49 yoM who passed out while working on his car outside

  • Felt lightheaded first with some nausea prior to the syncopal event

  • Walked inside and laid on the couch for about 8 hours until his wife prompted him to come to the ED

  • Now: +Nausea, fatigue, headache, photophobia  -Vomiting, chest pain, SOB

  • PMH: HTN, lisinopri/HCTZl, no allergies

  • Social: 4-5 beers per day, 1ppd

  • Vitals: 188/112, otherwise normal

  • PE: 

    • HEENT: head laceration, appears uncomfortable. Frontal hematoma and occipital scalp lac

    • Lungs/heart/abdomen - normal

    • Neuro: GCS - 14 (one off for eyes), otherwise normal

  • Workup:

    • EKG with anterior TWI

    • CTH non-con: normal

    • LP: shows RBC in tubes 1 and 4

  • Diagnosis: Subarachnoid Hemorrhage - dx with LP >6 hours after the event


Oral boards cases

 Case 1: Pediatric Appendicitis

  • Appendicitis is the most common surgical emergency in children

    • Pediatric appendicitis in young children presents with perforation 70% of the time.

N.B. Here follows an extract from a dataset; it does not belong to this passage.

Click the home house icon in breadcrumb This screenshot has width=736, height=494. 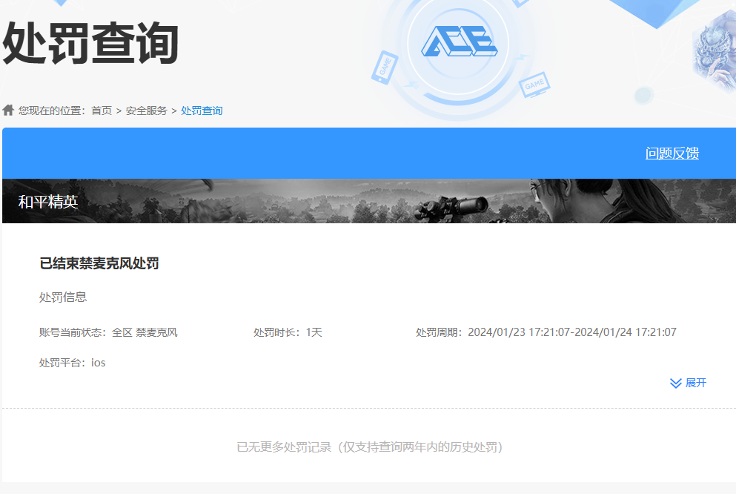[x=7, y=110]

    • This is due to low index of suspicion by providers/family, communication limitations of the child, and anatomic factors.

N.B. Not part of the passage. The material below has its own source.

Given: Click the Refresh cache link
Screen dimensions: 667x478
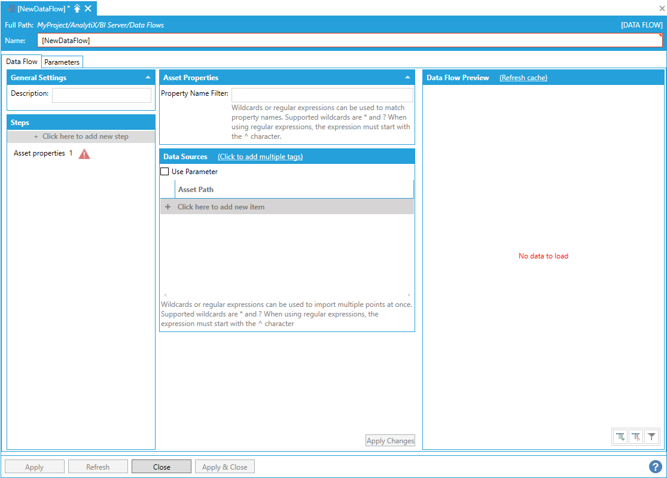Looking at the screenshot, I should pyautogui.click(x=523, y=78).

  • When thinking about risk of appendicitis:

    • Historical factors have poor LR+/LR-

    • The most helpful exam feature in a child that can participate, is pain with cough or hop (LR+ around 7.5)

    • CRP > 3 can help rule-in appendicitis and WBC < 10k can help rule it out.

  • A positive right-lower quadrant ultrasound should be sufficient to call surgery without further imaging.

  • If the clinical exam/appearance or labs are concerning with a negative ultrasound or an ultrasound without visualization:

    • Call a surgical consult for admission and serial exams or further imaging.

Case 2: Left MCA Acute Ischemic Stroke at a Non-Stroke Center

  • Know the exclusion criteria for tPA:

    • ICH on non contrast head CT

    • Possible SAH at presentation

    • H/o ICH

    • Neurosurgery, TBI, or stroke in the last 3 months

    • BP > 185/110

    • Glucose < 50

    • Known intracranial AVM, neoplasm, or aneurysm

    • Active internal bleeding

    • Suspected/confirmed endocarditis

    • Known bleeding diathesis

      • PLT < 100k

      • INR > 1.7

      • DOAC use

  • There are significant disparities in stroke quality metrics for urban vs rural hospitals and certified vs non-certified stroke centers.

    • In one study, about 82% of patients cared for by certified stroke centers received tPA within 2 hours.

    • In rural non-certified centers, that number goes down to only 38%.

    • EMS transport time and availability of neurology (in-person or tele radiology) are factors

    • Offering tPA to a qualifying stroke is considered standard of care.

    • Be sure to consent the patient and/or family about the risks/benefits.

Case 3: PE with Undiagnosed Malignancy

  • Patients with cancer are 3x more likely to have VTE

    • 3x more likely to die of VTE than their counterparts without a malignancy.

  • CTPAs in ED patients can pick up non-PE findings.

    • One multicenter retrospective study of all ED patients with CTPAs found that up to 11% had an alternate finding needing immediate action.

      • Of those, 81% had pneumonia, 7% had a lung mass, and 7% had a thoracic aortic aneurysm.

  • Communication is key in the oral boards.

    • Make sure you update your patient and family frequently

    • Allowing them an opportunity to ask questions.

    • Inform them of all relevant diagnostic findings and be explicit about their disposition.